Press Releases MARC MAINTAINS MEDI INNOVATION SDN BHD’S ISLAMIC DEBT RATINGS ON MARCWATCH NEGATIVE

Thursday, Sep 17, 2009

MARC continues to maintain its ratings on Medi Innovation Sdn Bhd’s (MISB) RM100 million Islamic Medium Term Notes Issuance Facility (IMTN facility) and RM50 million Murabahah Underwritten Notes Issuance Facility/Islamic Medium Term Notes Issuance Facility (MUNIF/IMTN) of AID and MARC-2ID /A/AID/A respectively on MARCWatch Negative where they had been placed since June 17, 2009. While the initial MARCWatch action highlighted its weak cash flow generation ability which, coupled with an aggressive leveraged position to fund a rapid expansion programme, have strained its balance sheet, the continued MARCWatch placement incorporates our concerns about the timely conversion of the rated facilities to loan stocks pursuant to its proposed debt restructuring exercise. Failure to complete the debt restructuring exercise by October 31, 2009, the last day of the indulgence period granted by noteholders, in relation to the part deferment of its upcoming profit payment will likely result in heightened default risk.

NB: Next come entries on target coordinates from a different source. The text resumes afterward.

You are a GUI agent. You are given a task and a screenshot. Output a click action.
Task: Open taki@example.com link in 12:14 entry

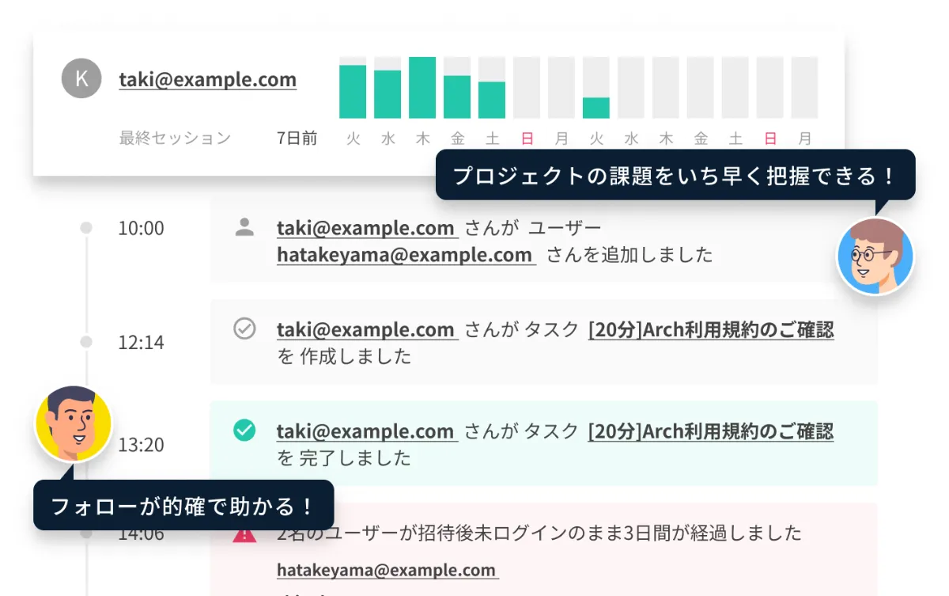pos(365,329)
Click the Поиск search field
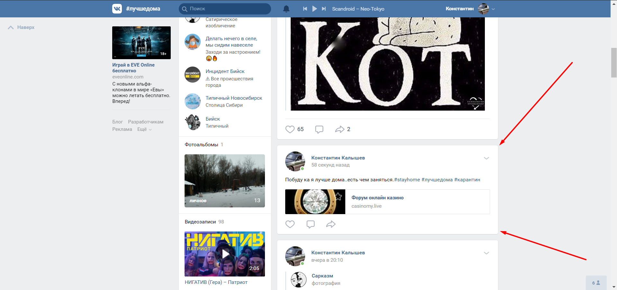Image resolution: width=617 pixels, height=290 pixels. click(225, 9)
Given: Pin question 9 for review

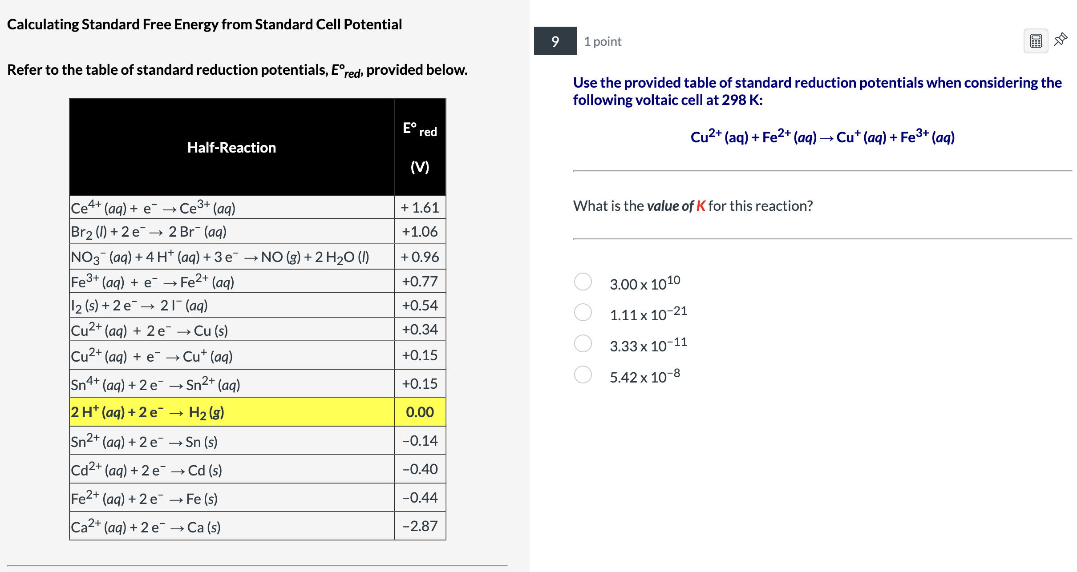Looking at the screenshot, I should pyautogui.click(x=1061, y=40).
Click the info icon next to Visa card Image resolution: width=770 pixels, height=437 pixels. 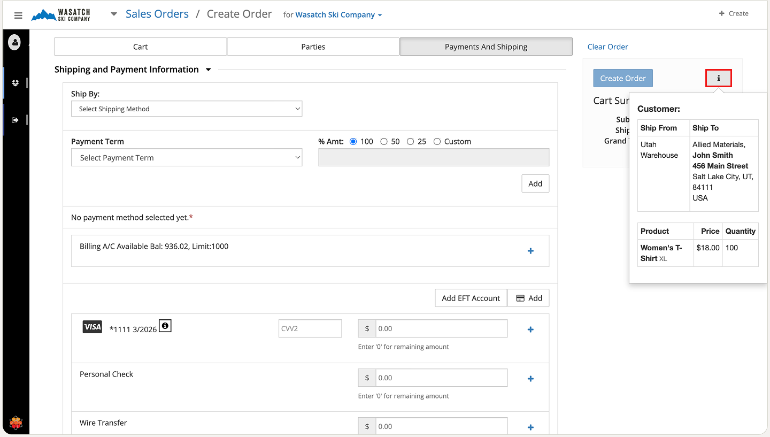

MISB operates a chain of aesthetic clinics in Singapore and Hong Kong through its wholly-owned subsidiary, Astique Medical Pte Ltd. MISB is proposing to restructure the rated facilities by way of conversion into loan stocks of up to RM254.85 million, comprising redeemable convertible secured loan stocks (RCSLS) of up to RM235.85 million and redeemable convertible unsecured loan stocks (RCULS) of up to RM19.0 million. The proposal to issue RCSLS and RCULS, which need not be rated, is pending approval from Securities Commission.

MISB’s next scheduled redemption of Tranche 4 of the IMTN facility amounting to RM20.0 million is due in March 2010; however, its RM2.05 million profit payment is due on September 22, 2009. MARC has been informed that RM2.0 million of the upcoming profit payment will be likely rolled into the proposed loan stock issuance. MISB has obtained noteholders’ indulgence for the deferment of its RM2.0 million profit payment until the date of issuance of the proposed loan stocks or by October 31, 2009, whichever is earlier. The balance profit payment of RM50,000 to be paid on the original due date will be met from its internally generated funds.

MARC will monitor the progress of the proposed restructuring exercise and MISB’s ability to meet its payment obligations under the notes.